When I was growing up, we had a lovely babysitter who started every meal with a prayer she learned as a child, but changed or added to because she looked at things in a different way. “The Lord is my shepherd, I shall not want… but I do,” she would say. She would look at all of us with a funny grin and talk about her laundry list of needs. There was a great deal she wanted. It still makes me smile to remember Ellen and her very honest approach. I can I still hear her words and see that silly grin now, understanding very well that we all have the “but I do” list of needs.
When you have a child with Duchenne, you wake each morning wondering about the next morning and the next months and the next years. What will life be like? Will whatever strategy you have your heart set on be ‘in time’, knowing that ‘in time’ is actually today, this minute. Waiting, wondering, hoping – and with each bit of news calculating TIME. If this happens on a certain day, then my son will be this old and will be able to…
I used to try to broker deals with God nearly every day: “If you let them walk forever…I will…”, and, “Ok if they cannot walk, please let them move their arms and I will…” Each deal had different parameters, different rules. Chris and Patrick did not ask for deals or details of my deals. They were having fun, living their lives.
During the New Directions in Biology conference last month in New Orleans, there were enthusiastic discussions about clinical trials with PTC124 and Antisense Oligonucleotides. These strategies will change progression in Duchenne with the potential restoration of the full length dystrophin (PTC124) and/or a shortened version of Dystrophin ‘stitched together’ by skipping over an exon and re-establishing an in-frame message, one that makes sense to the cell machinery as well as upregulating Utrophin. In addition, clinical trials are in the planning stages on a number of therapeutics such as protease inhibitors, NFkappaB, and anti-fibrotics. It is the stuff dreams (and prayers) are made of.

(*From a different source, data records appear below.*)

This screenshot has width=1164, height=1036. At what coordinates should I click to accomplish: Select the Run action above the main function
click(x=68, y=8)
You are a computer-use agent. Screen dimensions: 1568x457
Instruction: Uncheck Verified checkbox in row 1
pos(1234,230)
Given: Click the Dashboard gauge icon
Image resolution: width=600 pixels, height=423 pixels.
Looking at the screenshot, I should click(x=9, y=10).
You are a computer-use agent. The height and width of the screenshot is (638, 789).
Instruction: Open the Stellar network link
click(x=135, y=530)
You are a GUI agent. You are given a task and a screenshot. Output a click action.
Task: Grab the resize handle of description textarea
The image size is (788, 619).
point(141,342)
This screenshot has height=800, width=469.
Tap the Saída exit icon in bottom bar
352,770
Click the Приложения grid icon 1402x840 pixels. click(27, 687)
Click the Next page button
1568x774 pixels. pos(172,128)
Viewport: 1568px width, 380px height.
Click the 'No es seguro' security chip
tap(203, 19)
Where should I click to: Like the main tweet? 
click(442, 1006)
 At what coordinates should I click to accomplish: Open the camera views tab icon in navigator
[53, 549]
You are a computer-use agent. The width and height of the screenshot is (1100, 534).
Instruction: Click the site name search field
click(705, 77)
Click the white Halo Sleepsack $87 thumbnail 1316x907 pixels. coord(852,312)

There are many strategies coming forward and more than 15 companies interested in Duchenne. Six companies are working on Utrophin upregulation. Summit (Vastox) has a compound C1100 they are moving toward human studies with back-up compounds, should C1100 encounter any obstacles. There are more than four companies working on muscle regulators (IGF1 and anti-myostatin). There are companies sorting through approved drugs to understand if there is a drug or combination of drugs that will slow or stop progression. Many academic labs are identifying potential new drug targets and filling the pipeline that will expand possibilities in Duchenne.
In parallel, many others are working on ways to expedite trials and overcome hurdles such as IRB and regulatory issues.
There is a convergence on Duchenne research – a belief that treatments are near and a certainty that boys of this generation will grow up to become adults. The community is poised and able now to work together to accelerate the development of treatments and cure, and to ensure that ALL boys have access to treatments.
“The Lord is my shepherd, I shall not want…“ But I do. End Duchenne.
P.S. In fact, if you really think about it, your son will live longer than the physician who diagnosed him. He will live to be an adult and will need the same tools his parents/grandparents (you) learned in order to survive. All of us have different skills and all of us compete with the skills and tools we have. My son Chris said it best “I compete with my brain and with it, everything is possible”.